1Department of Laboratory Medicine, Kyung Hee University School of Medicine, Seoul, Korea.
2Department of Hematology-Oncology, Kyung Hee University School of Medicine, Seoul, Korea.
A 73-year-old man with a history of diabetes and hypertension was referred to our hospital on suspicion of multiple myeloma. On admission, a complete blood count indicated the following: Hb, 8.5 g/dL; platelets, 206.0×109/L; and WBC, 9.23×109/L. The differential counts obtained were as follows: segmented neutrophils, 51%; lymphocytes, 21%; monocytes, 8%; eosinophils, 18%; and atypical lymphocytes, 2%. Blood chemistry tests yielded the following results: calcium, 9.3 mg/dL; total protein, 11.3 g/dL; albumin, 4.5 g/dL; and BUN/creatinine, 79/4.8 mg/dL. Serum protein electrophoresis and immunofixation revealed a monoclonal peak of IgM and kappa light chain type.
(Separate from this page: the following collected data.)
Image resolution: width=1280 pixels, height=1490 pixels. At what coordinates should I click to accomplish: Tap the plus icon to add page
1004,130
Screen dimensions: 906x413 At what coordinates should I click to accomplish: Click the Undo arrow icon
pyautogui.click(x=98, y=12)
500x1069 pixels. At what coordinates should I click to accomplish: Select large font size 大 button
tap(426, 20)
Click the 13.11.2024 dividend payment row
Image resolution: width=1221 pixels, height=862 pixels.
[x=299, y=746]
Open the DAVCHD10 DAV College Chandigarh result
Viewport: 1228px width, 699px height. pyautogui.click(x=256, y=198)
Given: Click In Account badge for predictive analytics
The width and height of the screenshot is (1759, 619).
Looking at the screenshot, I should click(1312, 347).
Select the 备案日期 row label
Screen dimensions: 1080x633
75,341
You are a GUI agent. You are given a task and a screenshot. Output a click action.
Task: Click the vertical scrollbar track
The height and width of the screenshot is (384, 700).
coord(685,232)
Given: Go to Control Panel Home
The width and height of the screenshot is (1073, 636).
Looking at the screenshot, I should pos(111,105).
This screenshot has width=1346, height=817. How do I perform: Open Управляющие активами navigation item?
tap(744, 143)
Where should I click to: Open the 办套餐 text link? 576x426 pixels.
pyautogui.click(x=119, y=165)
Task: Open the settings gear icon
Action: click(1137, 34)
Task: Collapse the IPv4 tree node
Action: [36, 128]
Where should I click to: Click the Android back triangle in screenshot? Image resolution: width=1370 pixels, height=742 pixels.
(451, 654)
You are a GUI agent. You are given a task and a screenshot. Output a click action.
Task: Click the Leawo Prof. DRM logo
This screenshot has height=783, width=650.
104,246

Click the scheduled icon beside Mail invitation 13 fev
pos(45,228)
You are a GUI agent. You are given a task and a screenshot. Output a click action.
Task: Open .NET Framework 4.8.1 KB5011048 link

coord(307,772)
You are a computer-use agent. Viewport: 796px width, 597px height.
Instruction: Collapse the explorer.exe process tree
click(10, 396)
Peripheral blood smear shows both rouleaux formation and eosinophilia (A). Bone marrow (BM) aspirate indicates an increased number of plasma cells (18.8%) and eosinophils (9.4%) among the nucleated cells (B). Other BM fields locally show monotonous lymphoplasmacytic infiltration predominantly of small lymphocytes admixed with plasma cells and plasmacytoid lymphocytes (C). Lymphocytic cells express B-cell associated antigens (CD19, CD20) with kappa-restricted pattern on surface Ig analysis. Chromosome analysis of 20 metaphase cells indicates concurrent trisomy 3, 12, and 18 in 5 cells (D). The patient was diagnosed with eosinophilia associated Waldenstrom's macroglobulinemia (WM). To our knowledge, WM accompanied by eosinophilia and cytogenetic abnormalities has not been reported in the literature.